Wer soll nach der Alterssicherungskommission neu in die Rentenversicherung aufgenommen werden, um den Kreis der Beitragszahler zu erweitern: Abgeordnete des Bundestages und der Länderparlamente, neue Selbstständige, Vorstände von Aktiengesellschaften, Minijobber.
Es bleibt aber die Beitragsbemessungsgrenze (derzeit 8450 €/Monat) bestehen. Derzeit teilen sich den monatlichen Beitrag von 18% Arbeitnehmer und Arbeitgeber. Die Höchstrente nach 45 Arbeitsjahren beträgt 3741 €.

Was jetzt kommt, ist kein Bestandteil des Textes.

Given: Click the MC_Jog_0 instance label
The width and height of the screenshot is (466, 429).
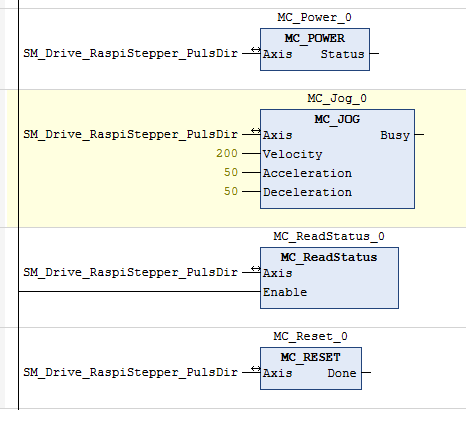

Den Einnahmeerhöhungen durch die Aufnahme stehen später nach dem derzeitigen System Ausgabenerhöhungen gegenüber – besonders wenn der Personenkreis überdurchschnittlich lange leben sollte.
Der Druck, auch Beamte in den Kreis der Beitragszahler aufzunehmen, steigt – auch wenn dies rechtlich kompliziert ist und für den Staat anfangs teuer.
Eine einheitlichere Versicherung löst aber noch nicht die Probleme, die durch den demografischen Wandel entstehen. Eine Erhöhung der Beitragsbemessungsgrenze stärkt nur jetzt die Rentenkasse, belastet sie aber später, wenn der Rentenanspruch entsprechend steigt.